The GLUquadric object for this sample starts at 004063C7:

PUSH 904ef9a1.004063C7
CALL 904ef9a1.004058C6 ; JMP to glu32.gluQuadricCallback

If we go back to the instruction at address 004036D2 (highlighted in green):

MOV DWORD PTR DS:[4063D7],904ef9a1.004043DD

This instruction copies 004043DD (the starting location of the malware routine) to DWORD PTR DS:[4063D7]. The location 4063D7 is inside the GLUquadric object found at 004063C7.

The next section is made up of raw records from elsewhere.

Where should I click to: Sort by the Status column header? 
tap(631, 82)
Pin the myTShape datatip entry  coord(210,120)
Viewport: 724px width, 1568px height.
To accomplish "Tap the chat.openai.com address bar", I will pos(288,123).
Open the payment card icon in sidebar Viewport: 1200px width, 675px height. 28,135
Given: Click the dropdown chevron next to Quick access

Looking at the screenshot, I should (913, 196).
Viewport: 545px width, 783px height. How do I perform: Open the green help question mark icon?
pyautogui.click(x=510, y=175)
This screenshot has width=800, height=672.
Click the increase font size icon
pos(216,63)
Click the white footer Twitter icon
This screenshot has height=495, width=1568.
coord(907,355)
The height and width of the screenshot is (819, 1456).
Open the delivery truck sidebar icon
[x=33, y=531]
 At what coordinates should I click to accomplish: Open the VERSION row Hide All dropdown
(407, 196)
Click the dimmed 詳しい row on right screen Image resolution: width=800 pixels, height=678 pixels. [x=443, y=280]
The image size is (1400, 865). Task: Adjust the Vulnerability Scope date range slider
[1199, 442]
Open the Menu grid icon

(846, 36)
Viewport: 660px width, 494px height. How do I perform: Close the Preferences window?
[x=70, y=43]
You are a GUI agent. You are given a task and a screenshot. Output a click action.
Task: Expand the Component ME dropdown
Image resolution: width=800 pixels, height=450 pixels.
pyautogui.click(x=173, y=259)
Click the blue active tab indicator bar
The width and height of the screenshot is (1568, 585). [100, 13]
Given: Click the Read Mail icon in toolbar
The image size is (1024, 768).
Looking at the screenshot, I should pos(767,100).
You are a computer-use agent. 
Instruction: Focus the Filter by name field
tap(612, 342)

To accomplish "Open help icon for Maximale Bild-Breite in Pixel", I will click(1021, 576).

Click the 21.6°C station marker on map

The actual sequence of instructions without the garbage code should look something like this:

MOV DWORD PTR DS:[4063D7],904ef9a1.004043DD
...
...
...
PUSH 28
PUSH 4E
PUSH 904ef9a1.004063C7
CALL 904ef9a1.004058C6 ; JMP to glu32.gluQuadricCallback

Visually, we would not suspect that a graphics-related API would be used by the malware to jump to its malicious routine, especially when it is wrapped up with other junk APIs and junk code. When we are tired of skipping, stepping over and executing irrelevant code during a debugging session, the tendency is not to notice that a completely innocuous-looking API will do the trick.

The last case for discussion in this article is not about time or graphics, but about fonts. Yes, fonts, which have nothing to do with infection, downloading files, or code injection. We do not even have a GUI to concern ourselves with fonts. Any font-related API will certainly be categorized as unsupported by anti-virus software, and anti-virus engineers are likely to skip over it (myself included). But the idea of a font-related API deserves a quick look.

Figure 4 shows a snapshot of a piece of malware from the entry point that looks like a simple GUI application. We notice that after calling EnumFontFamiliesExW, there is a call to exit the process. It seems interesting that it won’t do much. Having the knowledge that any API can be a trigger for the malware, the logical choice is to look up the definition of EnumFontFamiliesExW.

Figure 4. Snapshot showing call to EnumFontFamiliesExW.

As defined by MSDN [3], ‘The EnumFontFamiliesEx function enumerates all uniquely named fonts in the system that match the font characteristics specified by the LOGFONT structure. EnumFontFamiliesEx enumerates fonts based on typeface name, character set, or both.’

There is nothing unusual about this API, except that, like timeSetEvent and gluQuadricCallback, it is capable of calling a separate function. Similar to timeSetEvent, the callback function pointer is one of the parameters of EnumFontFamiliesEx:

PUSH 0 ; Flags = 0
PUSH 23612a08.001009F2 ; lParam = 1009F2
PUSH 23612a08.00100A5E ; Callback = 23612a08.00100A5E
PUSH 0 ; pLogfont = NULL
PUSH EAX ; hDC
CALL <JMP.&gdi32.EnumFontFamiliesExW> 

The starting location of the malware routine at 00100A5E can be seen straight after the call to ExitProcess. But if it is unsupported by the anti-virus engine, the emulation will not pass through the malware routine, thus exiting the execution.

We now have an idea that not all unsupported, rarely used, or unheard-of APIs are irrelevant from the point of view of analysis. It will now take us longer to analyse malware containing garbage code, yet this will give us the opportunity to learn about the other capabilities of those APIs.

Remember: if a meaningless-looking API has a callback parameter or can call another function, it is likely to be one of those interesting APIs that we need to support.